So I am starting another blog. My reasons are thus:
Because I am in a band that’s starting to garner some local (and quite possibly soon national) attention, I feel compelled to accept the myspace friendships of people that I don’t know. However, that makes me censor myself way too much when I am considering what to blog about on myspace. I did once have a Xanga which I enjoyed immensely, until everyone and their mother decided to transfer to myspace. While I enjoy the messaging and communication and individualized style that myspace offers, I enjoy the freedom and simplicity of blogspot or xanga much more. So you might say I am returning to my blogging roots. Haha.
Not much on the agenda today. I am heading to Jacksonville for Katie and Billy’s wedding tonight with my sister, so I’m excited about the little road trip. And of course I always like an excuse to dress up;)
I am currently reading “The Subtle Knife,” the second installment in the His Dark Materials trilogy and it is absolutely blowing my mind. I remember a conversation I had with my friend Billy (different than Wedding Billy) about Milton’s Paradise Lost. I was in the Christian Study Center in Gainesville, probably studying and drinking some iced coffee, when Billy stopped by my table. He was absolutely brimming over with awe and struggle as he shared his impressions and reactions as he read this epic story. Paradise Lost evokes the cosmic war between Satan and God, when this angel of light was thrown out of heaven for rebelling against God. Satan gathers together followers to wage war against the Creator, targeting Adam and Eve in the Garden as his main strategy. There were political overtones in Milton’s work, as Milton himself was part of the rebellion against the English king. He was an ardent believer in the republic, and strongly opposed absolute monarchy. So actually, Milton paints a sympathetic picture of Satan. What absolutely floored Billy was his sudden comprehension of Satan’s perspective, the rebellion and anti-authoritarian principles that influenced Milton’s poetry. To actually identify with Satan was a disturbing concept to him, but Billy let it wash over him and change what it could of his perspective on this cosmic story that we all are part of in a way.
Like the good passionate English major he was, Billy lent me his copy of Paradise Lost so I could share in this spiritual wrestling;), but unfortunately because of time and busyness I think the book found its way into box or the back end of a shelf.
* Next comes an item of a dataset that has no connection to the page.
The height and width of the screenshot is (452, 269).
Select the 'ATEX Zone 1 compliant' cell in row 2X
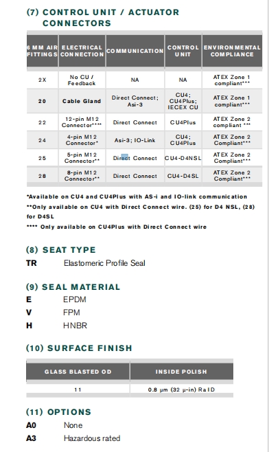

Although I have yet to read Paradise Lost I imagine it was sort of like C.S. Lewis’ Screwtape Letters, but multiplied several times over, because no matter how deep Lewis delved into the mind of Screwtape or Wormwood, Lewis clearly had an exhortational and pedagogical—not to mention Christian worldview—in his writing.
Because of His Dark Materials—a quote incidentally taken directly from Paradise Lost—my curiosity is piqued once again and I plan on reading Paradise Lost as soon as I am done with the trilogy. I also hope to buy a collection of critical essays about the trilogy.
From what I’m reading, HDM is a retelling of Paradise Lost, set in an alternate world as well as our own. The characters are complex and layered, and the world immersive, the plot obviously engaging enough to capture the young adult audience for which it was intended. But the themes are deeply metaphysical and theological, and the questions it raises (or flaunts) upset foundations enough that I’m quite surprised this book hasn’t elicited as much attention or controversy as the Da Vinci Code. It certainly would ruffle the feathers of many in the evangelical circles.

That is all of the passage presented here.